[Mesa-dev] [PATCH v3 10/25] panfrost: Make sure the BO is 'ready' when picked from the cache

Thu Sep 5 21:26:39 UTC 2019

On Thu, 5 Sep 2019 16:43:23 -0400
Alyssa Rosenzweig <alyssa at rosenzweig.io> wrote:

> > +bool
> > +panfrost_bo_wait(struct panfrost_bo *bo, int64_t timeout_ns)
> > +{
> > +        struct drm_panfrost_wait_bo req = {
> > +                .handle = bo->gem_handle,
> > +		.timeout_ns = timeout_ns,
> > +        };
> > +        int ret;
> > +
> > +        ret = drmIoctl(bo->screen->fd, DRM_IOCTL_PANFROST_WAIT_BO, &req);
> > +        if (ret != -1)
> > +                return true;
> > +
> > +        assert(errno == ETIMEDOUT || errno == EBUSY);
> > +        return false;
> > +}  
> 
> I would appreciate a comment explaining what the return value of this
> ioctl is. `ret != -1` and asserting an errno is... suspicious? Not
> wrong, to my knowledge, but hard to decipher without context.

Will document that.

> 
> > +        /* Before creating a BO, we first want to check the cache but without
> > +         * waiting for BO readiness (BOs in the cache can still be referenced
> > +         * by jobs that are not finished yet).
> > +         * If the cached allocation fails we fall back on fresh BO allocation,
> > +         * and if that fails too, we try one more time to allocate from the
> > +         * cache, but this time we accept to wait.
> >           */  
> 
> Conceptually:
> 
> We first try a ready BO from the cache. OK.
> 
> If that fails, there is no BO in the cache that is currently ready for
> use; by definition of BO readiness, this is because another concurrent
> job is using it. We then try to create a new BO. Suppose a given job
> uses an average of `b` BOs. Then for `j` concurrent jobs, assuming all
> of these allocations succeed, we have `j * b` BOs in the cache. This is
> an unfortunate bump in memory usage but necessary for pipelining.
> 
> If that allocation fails, by definition of memory allocation failures,
> we ran out of memory and cannot proceed with the allocation. Either:
> 
>  - The BO cache is responsible for this. In this case, continuing to use
>    the BO cache (even with the waits) will just dig us deeper into the
>    hole. Perhaps we should call bo_evict_all from userspace to handle
>    the memory pressure? Or does madvise render this irrelevant?

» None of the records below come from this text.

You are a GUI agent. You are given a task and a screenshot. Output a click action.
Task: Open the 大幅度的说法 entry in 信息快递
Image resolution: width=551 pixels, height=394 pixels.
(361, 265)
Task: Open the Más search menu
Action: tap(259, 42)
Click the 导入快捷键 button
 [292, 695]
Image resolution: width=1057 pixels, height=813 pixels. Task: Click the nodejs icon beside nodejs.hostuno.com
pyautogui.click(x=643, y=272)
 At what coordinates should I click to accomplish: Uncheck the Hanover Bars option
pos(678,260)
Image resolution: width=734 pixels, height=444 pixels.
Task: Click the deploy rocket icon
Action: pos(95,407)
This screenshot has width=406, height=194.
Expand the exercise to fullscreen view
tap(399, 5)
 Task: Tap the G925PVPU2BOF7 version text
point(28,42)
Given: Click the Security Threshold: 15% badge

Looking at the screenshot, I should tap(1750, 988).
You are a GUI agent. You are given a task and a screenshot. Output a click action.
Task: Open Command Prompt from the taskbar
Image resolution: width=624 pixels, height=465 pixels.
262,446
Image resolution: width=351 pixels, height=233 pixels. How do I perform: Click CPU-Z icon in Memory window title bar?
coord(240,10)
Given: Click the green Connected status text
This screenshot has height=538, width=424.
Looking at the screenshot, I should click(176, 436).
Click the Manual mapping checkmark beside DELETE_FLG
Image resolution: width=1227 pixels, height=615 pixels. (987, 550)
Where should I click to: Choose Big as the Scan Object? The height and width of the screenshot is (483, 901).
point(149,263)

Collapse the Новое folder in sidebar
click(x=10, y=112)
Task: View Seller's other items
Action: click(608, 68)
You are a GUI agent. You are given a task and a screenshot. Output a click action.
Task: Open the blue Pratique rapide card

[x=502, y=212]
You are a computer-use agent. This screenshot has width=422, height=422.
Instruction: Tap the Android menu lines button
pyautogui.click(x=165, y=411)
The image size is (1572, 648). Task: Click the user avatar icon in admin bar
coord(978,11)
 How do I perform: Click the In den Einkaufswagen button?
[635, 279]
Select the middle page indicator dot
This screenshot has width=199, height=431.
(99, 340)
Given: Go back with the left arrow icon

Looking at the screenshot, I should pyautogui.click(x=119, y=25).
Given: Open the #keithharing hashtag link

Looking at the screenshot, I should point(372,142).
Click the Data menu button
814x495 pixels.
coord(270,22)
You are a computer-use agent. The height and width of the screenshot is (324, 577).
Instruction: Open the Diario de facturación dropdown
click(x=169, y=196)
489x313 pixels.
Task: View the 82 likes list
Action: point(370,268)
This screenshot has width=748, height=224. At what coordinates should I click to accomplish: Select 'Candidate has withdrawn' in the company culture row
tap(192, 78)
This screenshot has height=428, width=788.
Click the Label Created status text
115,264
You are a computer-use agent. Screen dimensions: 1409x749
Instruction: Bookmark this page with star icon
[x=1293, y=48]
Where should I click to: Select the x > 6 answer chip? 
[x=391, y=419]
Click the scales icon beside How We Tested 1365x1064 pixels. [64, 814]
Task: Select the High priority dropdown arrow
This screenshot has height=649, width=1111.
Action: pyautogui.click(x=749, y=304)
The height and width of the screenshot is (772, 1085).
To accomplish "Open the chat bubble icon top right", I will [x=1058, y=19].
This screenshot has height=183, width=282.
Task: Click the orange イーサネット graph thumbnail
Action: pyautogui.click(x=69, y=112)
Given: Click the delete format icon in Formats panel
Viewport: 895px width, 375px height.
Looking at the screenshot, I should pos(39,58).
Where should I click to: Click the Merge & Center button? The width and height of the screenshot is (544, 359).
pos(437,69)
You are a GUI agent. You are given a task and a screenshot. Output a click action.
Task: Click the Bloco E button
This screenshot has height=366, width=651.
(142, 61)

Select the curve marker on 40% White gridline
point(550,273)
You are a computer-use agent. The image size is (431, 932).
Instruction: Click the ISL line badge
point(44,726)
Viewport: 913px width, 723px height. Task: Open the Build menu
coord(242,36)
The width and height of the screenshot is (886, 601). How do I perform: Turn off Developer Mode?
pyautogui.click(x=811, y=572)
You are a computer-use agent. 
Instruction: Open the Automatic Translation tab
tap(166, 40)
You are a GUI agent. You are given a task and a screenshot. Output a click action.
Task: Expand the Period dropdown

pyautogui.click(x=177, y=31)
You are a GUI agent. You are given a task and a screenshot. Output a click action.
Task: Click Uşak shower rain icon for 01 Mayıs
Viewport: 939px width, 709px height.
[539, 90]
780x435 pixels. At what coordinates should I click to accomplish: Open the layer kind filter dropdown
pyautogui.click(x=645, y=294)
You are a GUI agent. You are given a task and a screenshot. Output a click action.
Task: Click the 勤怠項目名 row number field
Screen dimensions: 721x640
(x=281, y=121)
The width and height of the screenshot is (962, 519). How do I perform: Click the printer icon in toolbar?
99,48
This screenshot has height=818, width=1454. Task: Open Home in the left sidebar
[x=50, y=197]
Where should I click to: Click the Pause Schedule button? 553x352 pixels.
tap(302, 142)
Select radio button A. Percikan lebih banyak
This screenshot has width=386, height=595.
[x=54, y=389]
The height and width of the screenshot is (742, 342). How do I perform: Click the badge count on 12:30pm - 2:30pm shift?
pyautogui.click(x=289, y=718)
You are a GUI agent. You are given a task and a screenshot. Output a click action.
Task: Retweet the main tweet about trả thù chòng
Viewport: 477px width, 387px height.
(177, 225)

Evict won't help here as memory will only be released after the jobs
are done using it. And madvise doesn't help either, for the same reason.

> 
>  - The BO cache is not responsible for this. In this case, we could
>    continue to use the BO cache, but then either:
> 
>    	- There is a BO we can wait for. Then waiting is okay.
> 	- There is not. Then that cache fetch fails and we kerplutz.
> 	  What now? If we need an allocation, cache or no cache, if the
> 	  kernel says no, no means no. What then?

The behavior hasn't changed regarding allocation failures: it's still
an assert(), so the code is not more or less buggy than it was :p. What
happens when assert()s are disabled? probably a segfault because of a
NULL pointer dereference. So, adding the fprintf() is probably a good
idea as a first step, and then we can see if we can handle the OOM case
gracefully.

> 
> In short, I'm not convinced this algorithm (specifically the last step)
> is ideal.

It really depends on how robust you want to be when the system is under
memory pressure vs how long you accept to wait. Note that, in the worst
case scenario we wouldn't wait more than we currently do, as having each
batch wait on BOs of the previous batch is just like the serialization
we had in panfrost_flush(). I don't see it as a huge problem, but maybe
I'm wrong.

> 
> If there is no memory left for us, is it responsible to continue at all?

It's not exactly no memory, it's no immediately available memory.

> Should we just fail the allocation after step 2, and if the caller has a
> problem with that, it's their issue? Or we abort here after step 2?

I think that one is a separate issue. I mean, that's something we have
to handle even if we go through step 3 and step 3 fails. 

> I
> don't like the robustness implications but low memory behaviour is a
> risky subject as it is; I don't want to add more unknowns into it --
> aborting it with an assert(0) is something we can recognize immediately.
> Strange crashes in random places with no explanation, less so.

And that hasn't changed. We still have an assert after step 3.

> 
> CC'ing Rob to see if he has any advise re Panfrost madvise interactions
> as well as general kernel OOM policy.